> Instructions to follow
Lines from the top of the listing down to the one with "LinkOPH (98, 2299)", inclusive, are to be copied exactly.

> Data records

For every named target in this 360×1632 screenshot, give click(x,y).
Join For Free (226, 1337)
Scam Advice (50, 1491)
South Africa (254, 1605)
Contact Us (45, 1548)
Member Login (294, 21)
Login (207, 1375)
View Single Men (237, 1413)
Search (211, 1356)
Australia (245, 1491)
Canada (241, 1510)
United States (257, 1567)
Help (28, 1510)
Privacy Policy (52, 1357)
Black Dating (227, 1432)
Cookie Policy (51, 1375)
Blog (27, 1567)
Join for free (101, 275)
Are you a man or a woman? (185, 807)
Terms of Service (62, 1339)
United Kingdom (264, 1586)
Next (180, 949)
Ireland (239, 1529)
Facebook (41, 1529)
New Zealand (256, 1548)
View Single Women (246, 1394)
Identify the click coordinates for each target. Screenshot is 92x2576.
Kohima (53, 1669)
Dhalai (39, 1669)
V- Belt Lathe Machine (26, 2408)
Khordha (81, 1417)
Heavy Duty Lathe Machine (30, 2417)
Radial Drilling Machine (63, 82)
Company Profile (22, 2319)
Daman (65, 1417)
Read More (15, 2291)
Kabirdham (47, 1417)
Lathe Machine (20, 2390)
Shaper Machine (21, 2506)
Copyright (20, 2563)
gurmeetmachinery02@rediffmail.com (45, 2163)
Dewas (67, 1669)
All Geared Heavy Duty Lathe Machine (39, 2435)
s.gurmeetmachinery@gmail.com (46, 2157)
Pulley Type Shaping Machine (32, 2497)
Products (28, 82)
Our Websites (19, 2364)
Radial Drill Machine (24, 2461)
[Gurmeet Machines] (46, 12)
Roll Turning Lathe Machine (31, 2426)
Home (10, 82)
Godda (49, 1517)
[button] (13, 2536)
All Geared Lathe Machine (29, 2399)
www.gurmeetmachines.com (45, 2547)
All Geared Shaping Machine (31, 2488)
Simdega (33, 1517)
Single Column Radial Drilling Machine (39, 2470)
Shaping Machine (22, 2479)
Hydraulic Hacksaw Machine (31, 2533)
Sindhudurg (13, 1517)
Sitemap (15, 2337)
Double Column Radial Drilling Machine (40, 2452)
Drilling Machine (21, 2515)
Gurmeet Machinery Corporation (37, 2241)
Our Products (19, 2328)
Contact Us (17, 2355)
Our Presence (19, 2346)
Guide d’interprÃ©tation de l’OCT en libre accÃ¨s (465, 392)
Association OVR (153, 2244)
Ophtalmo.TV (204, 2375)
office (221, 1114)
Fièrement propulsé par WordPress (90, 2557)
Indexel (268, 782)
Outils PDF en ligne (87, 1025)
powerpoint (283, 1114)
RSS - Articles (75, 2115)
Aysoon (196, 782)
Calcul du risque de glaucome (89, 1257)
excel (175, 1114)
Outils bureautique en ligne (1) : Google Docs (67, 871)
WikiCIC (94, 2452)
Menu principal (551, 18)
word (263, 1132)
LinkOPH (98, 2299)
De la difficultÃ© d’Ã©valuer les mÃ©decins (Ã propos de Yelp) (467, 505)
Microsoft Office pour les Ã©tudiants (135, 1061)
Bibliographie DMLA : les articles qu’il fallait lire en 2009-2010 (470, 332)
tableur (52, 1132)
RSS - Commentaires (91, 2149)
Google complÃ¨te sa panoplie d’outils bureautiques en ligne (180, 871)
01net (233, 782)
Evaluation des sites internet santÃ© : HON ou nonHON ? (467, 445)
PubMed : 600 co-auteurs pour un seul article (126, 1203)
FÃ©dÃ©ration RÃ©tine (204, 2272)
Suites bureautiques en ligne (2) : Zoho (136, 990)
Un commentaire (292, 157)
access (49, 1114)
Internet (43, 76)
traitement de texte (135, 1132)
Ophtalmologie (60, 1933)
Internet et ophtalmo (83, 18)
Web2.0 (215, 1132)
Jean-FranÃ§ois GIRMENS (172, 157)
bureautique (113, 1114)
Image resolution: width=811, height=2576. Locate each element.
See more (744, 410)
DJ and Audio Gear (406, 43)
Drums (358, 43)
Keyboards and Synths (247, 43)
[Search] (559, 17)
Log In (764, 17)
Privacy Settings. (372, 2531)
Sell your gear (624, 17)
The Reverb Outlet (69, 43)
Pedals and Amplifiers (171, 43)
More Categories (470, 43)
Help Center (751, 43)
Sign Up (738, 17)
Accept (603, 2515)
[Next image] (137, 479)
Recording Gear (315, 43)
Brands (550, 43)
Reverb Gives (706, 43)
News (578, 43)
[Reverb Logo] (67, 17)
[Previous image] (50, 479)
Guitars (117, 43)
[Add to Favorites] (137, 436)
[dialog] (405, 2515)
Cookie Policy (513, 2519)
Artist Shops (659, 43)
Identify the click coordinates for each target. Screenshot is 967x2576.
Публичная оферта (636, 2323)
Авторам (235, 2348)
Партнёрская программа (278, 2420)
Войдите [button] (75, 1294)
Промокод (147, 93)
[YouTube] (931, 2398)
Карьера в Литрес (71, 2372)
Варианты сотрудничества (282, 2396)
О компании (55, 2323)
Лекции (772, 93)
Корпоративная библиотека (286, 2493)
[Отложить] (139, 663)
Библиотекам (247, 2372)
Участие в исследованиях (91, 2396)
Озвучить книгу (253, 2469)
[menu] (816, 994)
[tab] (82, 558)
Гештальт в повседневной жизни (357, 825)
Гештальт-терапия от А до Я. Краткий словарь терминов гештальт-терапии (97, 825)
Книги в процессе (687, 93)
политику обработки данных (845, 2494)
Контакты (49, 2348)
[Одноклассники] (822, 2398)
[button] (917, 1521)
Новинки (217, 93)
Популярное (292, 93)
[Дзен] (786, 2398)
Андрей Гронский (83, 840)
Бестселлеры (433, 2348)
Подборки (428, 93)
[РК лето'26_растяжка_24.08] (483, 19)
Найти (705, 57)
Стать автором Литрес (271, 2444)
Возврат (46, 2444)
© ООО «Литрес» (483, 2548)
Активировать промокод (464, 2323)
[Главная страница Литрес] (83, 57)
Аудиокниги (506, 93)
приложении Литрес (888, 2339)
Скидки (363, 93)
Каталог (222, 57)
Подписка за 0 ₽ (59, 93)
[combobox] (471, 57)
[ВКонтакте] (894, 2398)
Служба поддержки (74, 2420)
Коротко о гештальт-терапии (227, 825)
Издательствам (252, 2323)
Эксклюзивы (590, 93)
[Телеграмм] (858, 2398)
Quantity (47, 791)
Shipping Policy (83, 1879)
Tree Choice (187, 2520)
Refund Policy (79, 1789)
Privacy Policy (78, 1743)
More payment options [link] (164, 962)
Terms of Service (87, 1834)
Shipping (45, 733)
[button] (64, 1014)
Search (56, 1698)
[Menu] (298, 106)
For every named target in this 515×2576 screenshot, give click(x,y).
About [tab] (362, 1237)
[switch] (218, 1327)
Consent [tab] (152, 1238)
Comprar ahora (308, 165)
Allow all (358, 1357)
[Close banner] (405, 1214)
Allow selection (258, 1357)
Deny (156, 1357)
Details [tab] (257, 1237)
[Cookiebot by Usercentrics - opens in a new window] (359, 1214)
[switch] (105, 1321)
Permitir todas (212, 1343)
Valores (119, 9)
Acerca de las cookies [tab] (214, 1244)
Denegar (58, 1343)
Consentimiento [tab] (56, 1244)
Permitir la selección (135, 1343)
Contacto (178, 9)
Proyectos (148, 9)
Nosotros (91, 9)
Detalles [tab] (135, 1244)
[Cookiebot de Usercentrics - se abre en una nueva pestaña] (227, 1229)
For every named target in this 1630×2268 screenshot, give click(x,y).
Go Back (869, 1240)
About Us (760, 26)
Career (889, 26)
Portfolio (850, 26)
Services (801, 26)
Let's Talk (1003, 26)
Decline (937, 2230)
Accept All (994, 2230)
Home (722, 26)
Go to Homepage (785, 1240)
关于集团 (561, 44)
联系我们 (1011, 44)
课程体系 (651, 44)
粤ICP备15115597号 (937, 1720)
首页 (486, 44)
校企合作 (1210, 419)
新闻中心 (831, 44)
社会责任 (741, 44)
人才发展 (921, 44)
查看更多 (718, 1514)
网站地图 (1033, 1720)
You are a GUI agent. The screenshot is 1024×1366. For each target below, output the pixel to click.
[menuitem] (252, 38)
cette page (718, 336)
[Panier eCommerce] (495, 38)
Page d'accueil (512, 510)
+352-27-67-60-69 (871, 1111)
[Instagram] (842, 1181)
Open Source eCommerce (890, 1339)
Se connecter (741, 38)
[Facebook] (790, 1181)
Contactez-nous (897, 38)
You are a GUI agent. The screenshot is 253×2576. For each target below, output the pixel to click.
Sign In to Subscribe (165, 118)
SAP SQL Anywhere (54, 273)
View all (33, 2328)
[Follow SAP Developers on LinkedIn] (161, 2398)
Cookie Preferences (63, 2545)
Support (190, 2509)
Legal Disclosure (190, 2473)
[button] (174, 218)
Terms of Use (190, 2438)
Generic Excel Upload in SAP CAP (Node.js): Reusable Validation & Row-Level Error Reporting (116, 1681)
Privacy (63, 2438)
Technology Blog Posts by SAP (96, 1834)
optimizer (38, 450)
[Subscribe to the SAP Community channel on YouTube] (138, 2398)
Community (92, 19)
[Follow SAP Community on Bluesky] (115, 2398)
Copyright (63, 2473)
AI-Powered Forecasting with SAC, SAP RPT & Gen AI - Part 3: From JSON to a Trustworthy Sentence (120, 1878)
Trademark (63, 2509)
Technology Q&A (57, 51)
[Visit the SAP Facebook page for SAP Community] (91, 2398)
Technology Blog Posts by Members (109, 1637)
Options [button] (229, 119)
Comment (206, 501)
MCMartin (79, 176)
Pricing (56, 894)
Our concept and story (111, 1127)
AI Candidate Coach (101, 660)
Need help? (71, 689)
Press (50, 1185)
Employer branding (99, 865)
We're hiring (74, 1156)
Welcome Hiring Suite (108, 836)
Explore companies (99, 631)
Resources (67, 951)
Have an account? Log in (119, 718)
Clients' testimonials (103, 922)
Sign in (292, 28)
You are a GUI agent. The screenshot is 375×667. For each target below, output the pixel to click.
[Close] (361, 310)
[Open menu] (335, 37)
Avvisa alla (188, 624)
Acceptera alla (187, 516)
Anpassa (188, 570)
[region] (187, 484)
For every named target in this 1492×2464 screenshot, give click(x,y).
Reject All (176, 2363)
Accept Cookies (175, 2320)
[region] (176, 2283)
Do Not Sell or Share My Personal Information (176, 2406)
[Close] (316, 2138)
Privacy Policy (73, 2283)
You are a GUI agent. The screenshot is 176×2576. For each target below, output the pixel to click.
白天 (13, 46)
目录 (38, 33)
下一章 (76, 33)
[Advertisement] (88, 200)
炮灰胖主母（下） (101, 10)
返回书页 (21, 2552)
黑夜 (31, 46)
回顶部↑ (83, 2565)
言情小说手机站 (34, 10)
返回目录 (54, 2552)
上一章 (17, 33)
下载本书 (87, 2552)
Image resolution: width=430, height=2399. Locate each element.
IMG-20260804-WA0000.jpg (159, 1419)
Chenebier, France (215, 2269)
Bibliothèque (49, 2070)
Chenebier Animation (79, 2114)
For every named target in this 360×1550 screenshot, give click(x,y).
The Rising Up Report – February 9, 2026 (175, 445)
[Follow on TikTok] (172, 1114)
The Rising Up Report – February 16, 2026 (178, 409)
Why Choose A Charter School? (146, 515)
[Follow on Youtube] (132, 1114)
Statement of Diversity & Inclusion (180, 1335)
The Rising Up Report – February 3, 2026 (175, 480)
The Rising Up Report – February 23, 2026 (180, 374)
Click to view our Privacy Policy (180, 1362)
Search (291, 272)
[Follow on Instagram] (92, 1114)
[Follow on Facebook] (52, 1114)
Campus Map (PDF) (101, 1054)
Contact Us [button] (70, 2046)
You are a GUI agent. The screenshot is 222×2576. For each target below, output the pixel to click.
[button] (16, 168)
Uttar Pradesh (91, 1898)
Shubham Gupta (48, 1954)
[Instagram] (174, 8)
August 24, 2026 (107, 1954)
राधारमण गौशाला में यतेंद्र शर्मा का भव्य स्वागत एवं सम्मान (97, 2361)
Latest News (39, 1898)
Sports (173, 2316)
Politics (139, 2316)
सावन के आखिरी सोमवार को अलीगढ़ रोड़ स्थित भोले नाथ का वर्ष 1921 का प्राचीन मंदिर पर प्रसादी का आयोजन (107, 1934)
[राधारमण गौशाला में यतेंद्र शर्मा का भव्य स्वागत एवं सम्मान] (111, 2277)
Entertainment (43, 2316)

> Solution for this task
For every named target in this 360×1632 screenshot, give click(x,y).
Join For Free (226, 1337)
Scam Advice (50, 1491)
South Africa (254, 1605)
Contact Us (45, 1548)
Member Login (294, 21)
Login (207, 1375)
View Single Men (237, 1413)
Search (211, 1356)
Australia (245, 1491)
Canada (241, 1510)
United States (257, 1567)
Help (28, 1510)
Privacy Policy (52, 1357)
Black Dating (227, 1432)
Cookie Policy (51, 1375)
Blog (27, 1567)
Join for free (101, 275)
Are you a man or a woman? (185, 807)
Terms of Service (62, 1339)
United Kingdom (264, 1586)
Next (180, 949)
Ireland (239, 1529)
Facebook (41, 1529)
New Zealand (256, 1548)
View Single Women (246, 1394)
Identify the click coordinates for each target. Screenshot is 92x2576.
Kohima (53, 1669)
Dhalai (39, 1669)
V- Belt Lathe Machine (26, 2408)
Khordha (81, 1417)
Heavy Duty Lathe Machine (30, 2417)
Radial Drilling Machine (63, 82)
Company Profile (22, 2319)
Daman (65, 1417)
Read More (15, 2291)
Kabirdham (47, 1417)
Lathe Machine (20, 2390)
Shaper Machine (21, 2506)
Copyright (20, 2563)
gurmeetmachinery02@rediffmail.com (45, 2163)
Dewas (67, 1669)
All Geared Heavy Duty Lathe Machine (39, 2435)
s.gurmeetmachinery@gmail.com (46, 2157)
Pulley Type Shaping Machine (32, 2497)
Products (28, 82)
Our Websites (19, 2364)
Radial Drill Machine (24, 2461)
[Gurmeet Machines] (46, 12)
Roll Turning Lathe Machine (31, 2426)
Home (10, 82)
Godda (49, 1517)
[button] (13, 2536)
All Geared Lathe Machine (29, 2399)
www.gurmeetmachines.com (45, 2547)
All Geared Shaping Machine (31, 2488)
Simdega (33, 1517)
Single Column Radial Drilling Machine (39, 2470)
Shaping Machine (22, 2479)
Hydraulic Hacksaw Machine (31, 2533)
Sindhudurg (13, 1517)
Sitemap (15, 2337)
Double Column Radial Drilling Machine (40, 2452)
Drilling Machine (21, 2515)
Gurmeet Machinery Corporation (37, 2241)
Our Products (19, 2328)
Contact Us (17, 2355)
Our Presence (19, 2346)
Guide d’interprÃ©tation de l’OCT en libre accÃ¨s (465, 392)
Association OVR (153, 2244)
Ophtalmo.TV (204, 2375)
office (221, 1114)
Fièrement propulsé par WordPress (90, 2557)
Indexel (268, 782)
Outils PDF en ligne (87, 1025)
powerpoint (283, 1114)
RSS - Articles (75, 2115)
Aysoon (196, 782)
Calcul du risque de glaucome (89, 1257)
excel (175, 1114)
Outils bureautique en ligne (1) : Google Docs (67, 871)
WikiCIC (94, 2452)
Menu principal (551, 18)
word (263, 1132)
LinkOPH (98, 2299)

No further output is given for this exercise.